Le fondateur de MolenGeek rejoint le CA de Proximus: une nomination largement saluée qui soulève aussi quelques questions

Un autodidacte de Molenbeek qui rejoint le conseil d’administration de Proximus. La nomination d’Ibrahim Ouassari, co-fondateur de l’école MolenGeek, approuvée cette semaine, n’a reçu que des commentaires positifs. Mais est-il suffisamment indépendant pour remplir correctement son rôle d’administrateur ?

Un choix non conventionnel. Il est entré sous les feux des projecteurs internationaux lorsque le CEO de Google, Sundar Pichai, – excusez du peu – est venu lui rendre visite au sein de ASBL MolenGeek, une école de codage qu’il a co-fondé à Molenbeek en 2015 avec Julie Foulon. L’organisation à but non lucratif propose des cours aux personnes défavorisées de divers horizons. L’entrepreneur autodidacte de 42 ans au parcours scolaire chaotique – ‘La dernière fois que j’ai obtenu mon diplôme à l’école, c’était en deuxième année du secondaire’, dit-il dans Het Laatste Nieuws – a été nommé mercredi pour 4 ans membre du conseil d’administration du groupe Proximus, dont l’État belge est le principal actionnaire, sur recommandation du MR.

Sa nomination ‘s’inscrit dans la volonté du MR d’introduire de nouvelles compétences et de la créativité dans les structures publiques’, a déclaré le président du parti Georges-Louis Bouchez. ‘Le choix concrétise aussi le rajeunissement, la féminisation et la diversification de nos équipes.’ Une volonté concrétisée également par la nomination de Géraldine Demaret (34 ans) comme présidente de la Loterie nationale. Elle qui est actuellement cheffe de cabinet adjointe du ministre des Indépendants David Clarinval (MR). On pourrait aussi ajouter ‘la famille’: puisqu’elle n’est autre que la sœur de la petite amie de Georges-Louis Bouchez. Bref.

Une récupération politique du sympathique projet de MolenGeek, répondent les détracteurs, mais Ouassari lui-même fait l’éloge de ‘l’audace’ du président du MR de proposer quelqu’un comme lui.

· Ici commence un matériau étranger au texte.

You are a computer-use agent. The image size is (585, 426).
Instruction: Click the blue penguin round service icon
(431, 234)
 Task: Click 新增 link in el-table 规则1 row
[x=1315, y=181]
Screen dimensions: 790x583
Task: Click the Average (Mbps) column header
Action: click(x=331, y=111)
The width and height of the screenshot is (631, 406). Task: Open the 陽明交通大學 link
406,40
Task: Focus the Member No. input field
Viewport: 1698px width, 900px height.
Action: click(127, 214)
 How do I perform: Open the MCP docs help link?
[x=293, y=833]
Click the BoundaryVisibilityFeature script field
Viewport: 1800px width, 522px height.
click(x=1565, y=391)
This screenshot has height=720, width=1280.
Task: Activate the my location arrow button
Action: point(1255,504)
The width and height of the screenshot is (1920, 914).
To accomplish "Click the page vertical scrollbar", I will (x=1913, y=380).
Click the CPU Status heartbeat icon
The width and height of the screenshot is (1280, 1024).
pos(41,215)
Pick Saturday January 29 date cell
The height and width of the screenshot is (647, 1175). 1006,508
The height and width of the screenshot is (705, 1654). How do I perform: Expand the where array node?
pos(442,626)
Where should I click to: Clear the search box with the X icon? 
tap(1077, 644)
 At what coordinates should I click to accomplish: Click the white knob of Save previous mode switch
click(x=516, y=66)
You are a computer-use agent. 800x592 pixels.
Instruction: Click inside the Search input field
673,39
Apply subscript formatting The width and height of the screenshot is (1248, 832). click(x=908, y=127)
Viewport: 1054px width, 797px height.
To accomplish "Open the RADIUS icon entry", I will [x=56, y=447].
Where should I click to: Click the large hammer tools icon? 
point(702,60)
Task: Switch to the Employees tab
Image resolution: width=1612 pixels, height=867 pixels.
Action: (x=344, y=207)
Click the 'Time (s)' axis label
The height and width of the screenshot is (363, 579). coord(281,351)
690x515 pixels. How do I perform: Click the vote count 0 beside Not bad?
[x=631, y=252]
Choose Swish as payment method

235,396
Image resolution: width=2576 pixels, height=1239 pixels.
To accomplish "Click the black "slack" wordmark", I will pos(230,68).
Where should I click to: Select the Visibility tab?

Cette nomination a également conduit à des compliments cordiaux mutuels entre l’intéressé et le PDG de Proximus, Guillaume Boutin. De bonnes relations entre le conseil d’administration et la direction ne sont bien entendu pas interdites, mais les règles de gouvernance d’entreprise dans une grande société cotée exigent une certaine distance. Après tout, une tâche importante du conseil d’administration est de superviser la gestion quotidienne et, si nécessaire, de réprimander son PDG.

Proximus, Parrain de MolenGeek

Cependant, les liens entre MolenGeek et la direction de Proximus sont étroits, car le groupe télécom est un sponsor de l’association depuis fin 2019. Proximus met à disposition toutes sortes de matériels télécoms, y compris des capteurs pour l’IoT (Internet of Things), et organise également des formations et des stages pour les étudiants de MolenGeek.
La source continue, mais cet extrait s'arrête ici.